Area Research Studio Drafting
FIR analysis — ingredients, defects, quashing scope
Bail — regular (Section 480/483 BNSS)✓ Regular Bail Application
Anticipatory bail (Section 482 BNSS)✓ Anticipatory Bail Application
Quashing petitions (Section 528 BNSS)✓ Bhajan Lal analysis✓ Quashing Petition
Discharge applications (Sessions + Magistrate)✓ Discharge Application
Criminal complaints (Section 223 BNSS)✓ Criminal Complaint
POCSO Act 2012 — defence strategy
SC/ST (Atrocities) Act — AB bar, defence
NDPS Act — Section 37 bail, Section 50 recovery
Compounding of offences (Section 359 BNSS)
Sentencing and mitigation arguments
BNS offence ingredients (property, person, economic)
Trial process — charge framing, Section 313, acquittal
S.138 NI Act — cheque dishonour offence, deadlines, defences✓ S.138 Complaint + S.138 Reply
S.138 NI Act — demand notice validity & service checklist✓ Notice checklist built-in✓ Appended to every S.138 draft
Not covered: CBI/ED joint prosecution strategy · Extradition proceedings · Armed Forces Special Powers Act (AFSPA) · State-specific police legislation · Court-martial and military law · Revenue / forest offences under state acts.

Research Studio — How Criminal Law Works

The Research Studio uses Claude Sonnet with a dedicated criminal law specialist block. Responses include statutory provisions with dual-law citations (BNS/IPC, BNSS/CrPC, BSA/IEA), Bhajan Lal category analysis for quashing, ingredient-by-ingredient defence mapping, and strategic guidance.
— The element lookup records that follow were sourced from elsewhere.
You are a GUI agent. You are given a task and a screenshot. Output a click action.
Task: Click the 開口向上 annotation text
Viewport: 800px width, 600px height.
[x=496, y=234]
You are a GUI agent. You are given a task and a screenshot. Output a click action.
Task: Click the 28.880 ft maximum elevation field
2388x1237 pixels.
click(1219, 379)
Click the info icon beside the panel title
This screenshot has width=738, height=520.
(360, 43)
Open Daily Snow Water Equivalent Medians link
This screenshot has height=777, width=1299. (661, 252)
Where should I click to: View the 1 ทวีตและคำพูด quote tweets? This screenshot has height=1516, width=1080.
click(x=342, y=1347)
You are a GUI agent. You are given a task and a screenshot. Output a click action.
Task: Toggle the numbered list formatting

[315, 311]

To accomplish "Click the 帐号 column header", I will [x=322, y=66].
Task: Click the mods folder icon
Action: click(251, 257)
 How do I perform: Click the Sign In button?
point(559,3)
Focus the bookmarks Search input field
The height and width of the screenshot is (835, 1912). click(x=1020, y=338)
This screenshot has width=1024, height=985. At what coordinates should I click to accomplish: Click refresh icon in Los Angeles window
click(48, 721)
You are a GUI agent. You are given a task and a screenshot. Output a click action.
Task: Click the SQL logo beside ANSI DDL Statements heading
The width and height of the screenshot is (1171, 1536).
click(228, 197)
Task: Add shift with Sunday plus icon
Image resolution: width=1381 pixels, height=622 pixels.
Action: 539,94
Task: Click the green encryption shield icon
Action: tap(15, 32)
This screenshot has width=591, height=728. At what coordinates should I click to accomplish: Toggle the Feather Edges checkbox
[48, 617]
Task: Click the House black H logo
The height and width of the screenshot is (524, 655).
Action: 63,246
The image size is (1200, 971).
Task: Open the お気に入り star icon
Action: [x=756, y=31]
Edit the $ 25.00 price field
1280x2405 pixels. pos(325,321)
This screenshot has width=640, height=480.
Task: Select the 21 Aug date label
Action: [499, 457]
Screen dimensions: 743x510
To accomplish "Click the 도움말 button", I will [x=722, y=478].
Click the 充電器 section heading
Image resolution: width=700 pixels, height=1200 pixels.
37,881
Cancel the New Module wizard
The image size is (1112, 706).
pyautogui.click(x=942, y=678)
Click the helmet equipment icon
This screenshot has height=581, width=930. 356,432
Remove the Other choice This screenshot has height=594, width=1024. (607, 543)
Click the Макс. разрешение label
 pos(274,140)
All uncertain case citations are tagged [UNCERTAIN:].

FIR Defence

Provide the full FIR text or a summary of allegations. The AI will: map each offence's statutory ingredients; identify which ingredients are absent from the FIR; flag procedural defects (delayed registration, Section 154 BNSS / 173 CrPC compliance, IO jurisdiction); assess quashing prospects; and recommend the immediate step (anticipatory bail, regular bail, or quashing petition).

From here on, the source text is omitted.